Heart rate at baseline influences the effect of ivabradine on cardiovascular outcomes in chronic heart failure: analysis from the SHIFT study

We analysed the effect of ivabradine on outcomes in heart failure (HF) patients on recommended background therapies with heart rates >= 75 bpm and < 75 bpm in the SHIFT trial. A cut-off value of >= 75 bpm was chosen by the EMEA for approval for the use of ivabradine in chronic heart failure. The SHIFT population was divided by baseline heart rate >= 75 or < 75 bpm. The effect of ivabradine was analysed for primary composite endpoint (cardiovascular death or HF hospitalization) and other endpoints. In the >= 75 bpm group, ivabradine reduced primary endpoint (HR 0.76, 95 % CI 0.68-0.85, P < 0.0001), all-cause mortality (HR 0.83, 95 % CI, 0.72-0.96, P = 0.0109), cardiovascular mortality (HR 0.83, 95 % CI, (0.71-0.97, P = 0.0166), HF death (HR 0.61, 95 % CI, 0.46-0.81, P < 0.0006), and HF hospitalization (HR 0.70, 95 % CI, 0.61-0.80, P < 0.0001). Risk reduction depended on heart rate after 28 days, with the best protection for heart rates < 60 bpm or reductions > 10 bpm. None of the endpoints was significantly reduced in the < 75 bpm group, though there were trends for risk reductions in HF death and hospitalization for heart rate < 60 bpm and reductions > 10 bpm.
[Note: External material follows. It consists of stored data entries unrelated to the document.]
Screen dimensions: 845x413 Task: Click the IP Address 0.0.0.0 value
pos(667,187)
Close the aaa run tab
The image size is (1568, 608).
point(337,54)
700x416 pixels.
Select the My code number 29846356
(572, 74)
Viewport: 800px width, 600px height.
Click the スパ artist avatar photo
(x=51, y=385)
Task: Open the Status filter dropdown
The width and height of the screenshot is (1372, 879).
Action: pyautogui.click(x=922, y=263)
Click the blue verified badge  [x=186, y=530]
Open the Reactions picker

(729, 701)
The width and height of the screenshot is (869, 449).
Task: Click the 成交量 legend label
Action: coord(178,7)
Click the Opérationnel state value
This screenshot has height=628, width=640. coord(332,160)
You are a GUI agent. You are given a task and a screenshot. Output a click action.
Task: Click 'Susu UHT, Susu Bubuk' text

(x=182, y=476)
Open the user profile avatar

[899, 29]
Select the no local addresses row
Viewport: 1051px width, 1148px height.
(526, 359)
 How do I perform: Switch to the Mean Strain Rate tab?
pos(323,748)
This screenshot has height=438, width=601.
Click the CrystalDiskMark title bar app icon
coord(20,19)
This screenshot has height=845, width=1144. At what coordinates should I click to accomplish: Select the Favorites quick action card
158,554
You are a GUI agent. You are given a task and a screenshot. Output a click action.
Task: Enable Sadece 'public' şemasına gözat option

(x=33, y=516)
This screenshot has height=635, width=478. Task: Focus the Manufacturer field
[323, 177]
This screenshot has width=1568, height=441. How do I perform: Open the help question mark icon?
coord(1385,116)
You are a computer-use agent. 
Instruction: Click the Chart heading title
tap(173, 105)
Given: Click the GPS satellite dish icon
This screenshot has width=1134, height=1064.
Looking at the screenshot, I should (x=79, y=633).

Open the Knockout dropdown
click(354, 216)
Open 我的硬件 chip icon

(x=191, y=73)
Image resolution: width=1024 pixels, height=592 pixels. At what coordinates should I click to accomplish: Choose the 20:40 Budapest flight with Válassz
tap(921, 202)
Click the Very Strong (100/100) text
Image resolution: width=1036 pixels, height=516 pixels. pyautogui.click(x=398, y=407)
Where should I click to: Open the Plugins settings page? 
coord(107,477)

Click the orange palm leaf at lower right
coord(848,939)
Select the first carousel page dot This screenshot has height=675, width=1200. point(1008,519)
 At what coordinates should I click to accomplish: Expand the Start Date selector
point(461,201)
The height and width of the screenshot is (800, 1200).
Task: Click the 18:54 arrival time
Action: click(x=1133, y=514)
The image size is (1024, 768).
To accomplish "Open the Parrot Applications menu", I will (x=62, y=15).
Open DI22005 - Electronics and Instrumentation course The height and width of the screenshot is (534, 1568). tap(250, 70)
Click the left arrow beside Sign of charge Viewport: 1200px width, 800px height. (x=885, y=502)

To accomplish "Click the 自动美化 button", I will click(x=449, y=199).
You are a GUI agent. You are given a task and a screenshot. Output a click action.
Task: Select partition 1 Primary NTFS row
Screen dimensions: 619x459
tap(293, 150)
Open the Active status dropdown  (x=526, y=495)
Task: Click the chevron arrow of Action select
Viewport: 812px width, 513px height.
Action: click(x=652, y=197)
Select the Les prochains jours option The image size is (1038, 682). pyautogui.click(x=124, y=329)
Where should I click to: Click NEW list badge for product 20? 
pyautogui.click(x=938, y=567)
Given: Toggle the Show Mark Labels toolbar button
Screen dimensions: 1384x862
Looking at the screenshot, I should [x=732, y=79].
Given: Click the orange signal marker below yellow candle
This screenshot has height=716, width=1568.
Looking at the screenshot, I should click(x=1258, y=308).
Ivabradine was tolerated similarly in both groups. The effect of ivabradine on outcomes is greater in patients with heart rate >= 75 bpm with heart rates achieved < 60 bpm or heart rate reductions > 10 bpm predicting best risk reduction. Our findings emphasize the importance of identification of high-risk HF patients by high heart rates and their treatment with heart rate-lowering drugs such as ivabradine.